I'm frustrated. I've been working on Jazz's housetraining to a pee pad for some months now, since I rescued her at 11 weeks. She's now almost 8 months old. I'm not a novice at housebreaking, so I know the ropes. She's progressed to the point where she has the run of the upstairs for supervised periods of time, and the rest of the time she's confined either to her crate, or, when I have to be away longer than I think is comfortable for her, to a small bathroom with food and water, bed and toys, and a pee pad. Things had been going well, and I've been looking forward to the time in the not too distant future when she will have the full run of the place, with no need of supervision, just like Tango, who is 100% trained to a pee pad and never has accidents.

However, in the past couple of weeks, she seems to be backsliding. She's had a number of pee accidents when she's roaming the upstairs.( I have pee pads placed strategically which she was using.) If that weren't bad enough, she's also not always going on her pee pad when she's confined to the bathroom. She'll pee beside or next to it, some of the time, and some of the time she won't pee anywhere near it! I know it took Tango a little while to learn to hit the pee pad every time...he'd think he was doing good because his front paws were on it, but his back end wasn't. Or he'd have one side of his body on and one side off. Jazz has done that on occasion too, so I know how that goes. This, what she's been doing currently, seems different in that she just doesn't seem to be taking the care she used to to actually get to the pee pad to pee.

She sometimes poops off the pad, but that's because she travels when she poops so sometimes she travels off the pad before she's done. I had that problem with Tango too, but time and maturity took care of it, and I assume Jazz will follow suit. But the pee thing's different. It's like she's UN-learned a bunch of what she had learned prior.

I don't know what to make of it. Tango didn't do that. None of my other dogs over the years did either, so this behavior is outside of my experience. There have been no changes that I can think of, regarding her food, schedule etc., it's all the same. I took her to the Vet, no UTI.
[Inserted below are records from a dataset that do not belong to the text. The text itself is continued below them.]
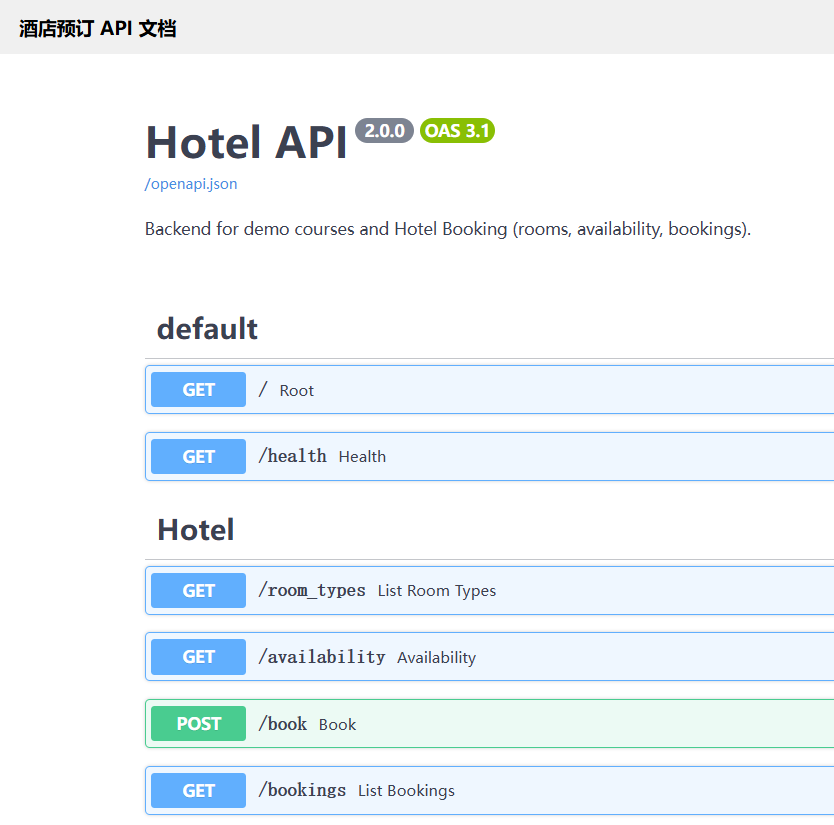Click the backend description text
This screenshot has width=834, height=825.
point(447,229)
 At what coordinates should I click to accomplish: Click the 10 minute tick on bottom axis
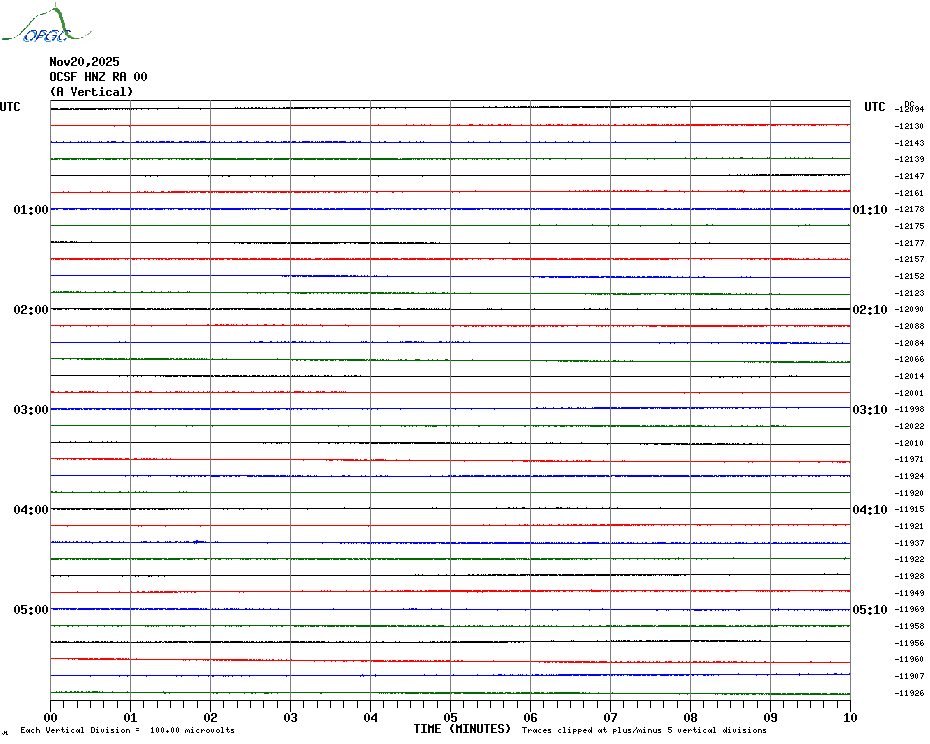pyautogui.click(x=849, y=717)
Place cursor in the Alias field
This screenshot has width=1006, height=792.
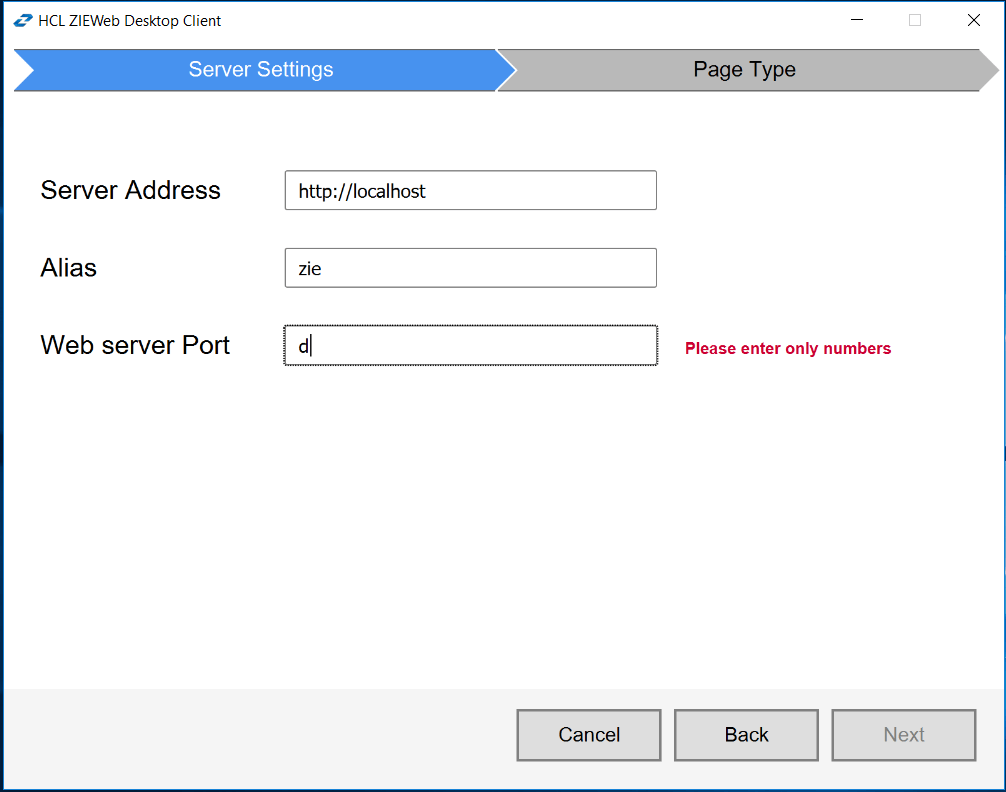[470, 268]
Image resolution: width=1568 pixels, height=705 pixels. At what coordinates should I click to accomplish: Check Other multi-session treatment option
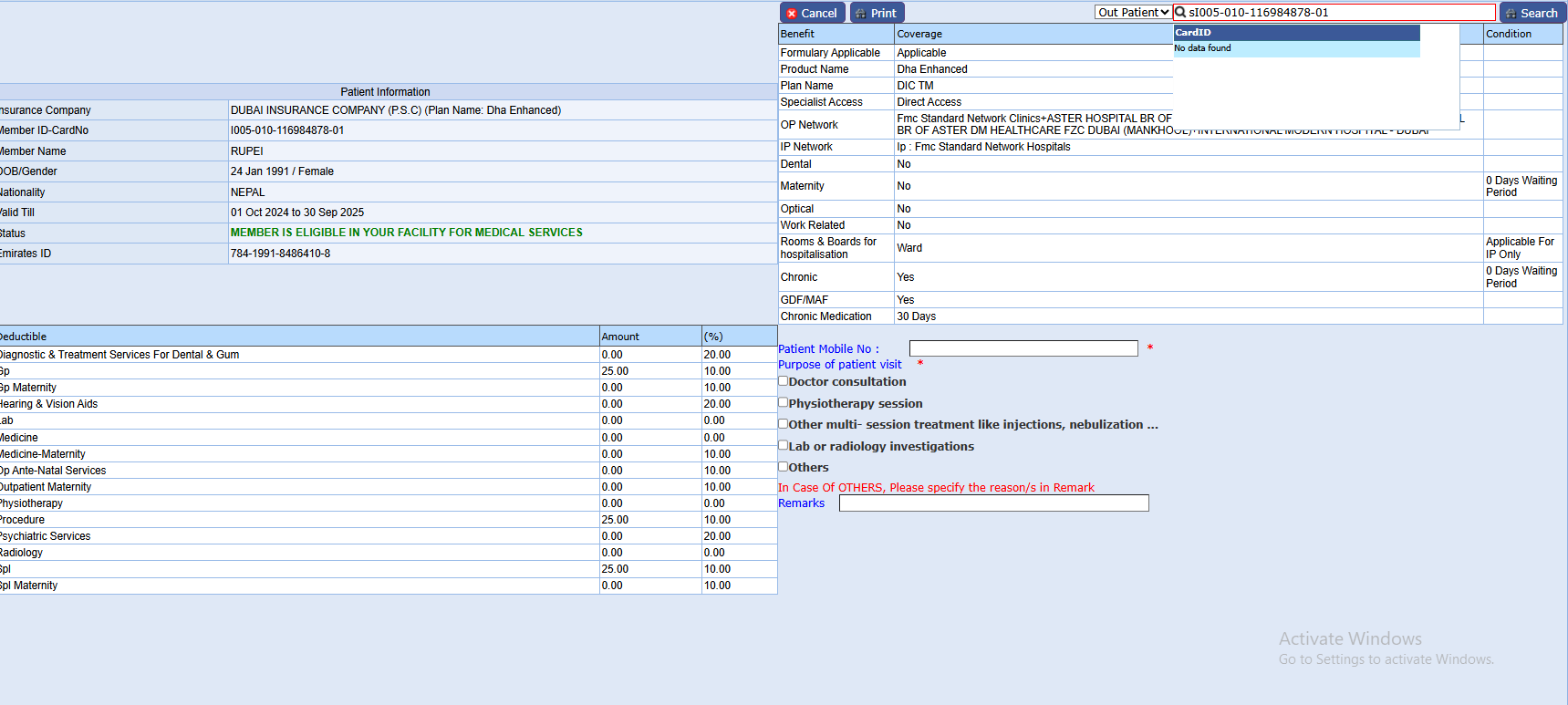(x=783, y=423)
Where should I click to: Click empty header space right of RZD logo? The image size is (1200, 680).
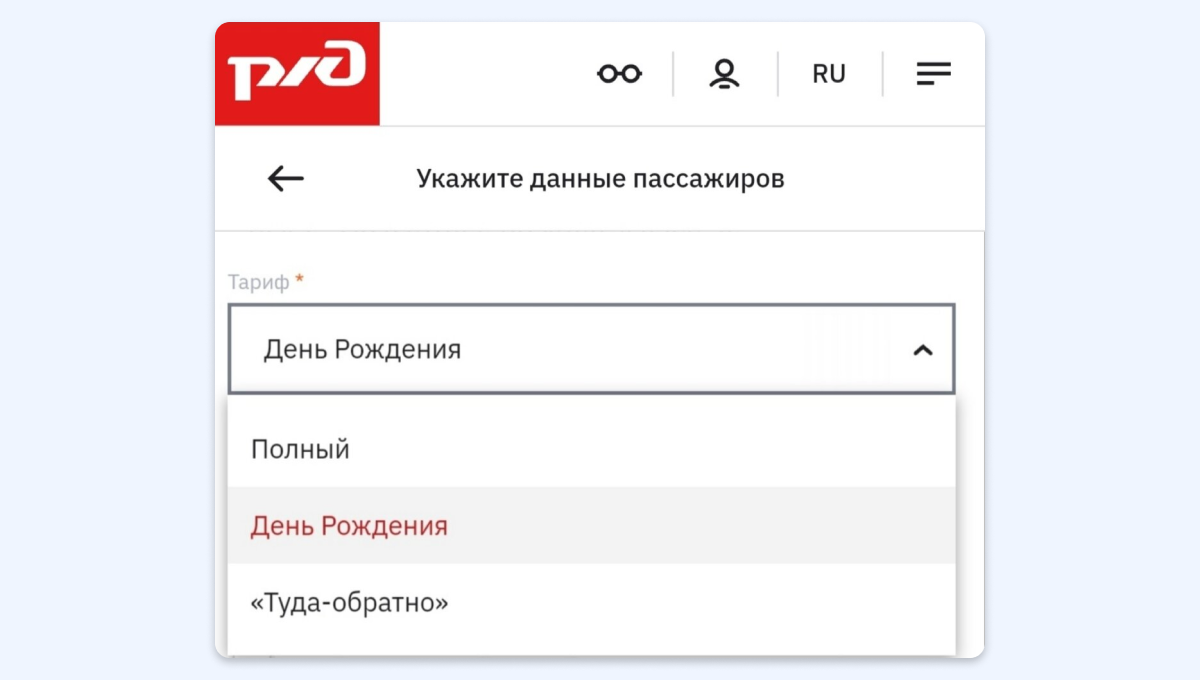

I don't know if there's any relationship, but she DID find her bark lol! She's started making noise, finally, though she's still not growling. But occasionally she'll let out a few barks, and honestly it seems to startle her when she does. :D Other than that, there are no changes or differences in her life or her behavior that I can pinpoint.

Any ideas as to what might have caused this, and more importantly, what I can DO about it?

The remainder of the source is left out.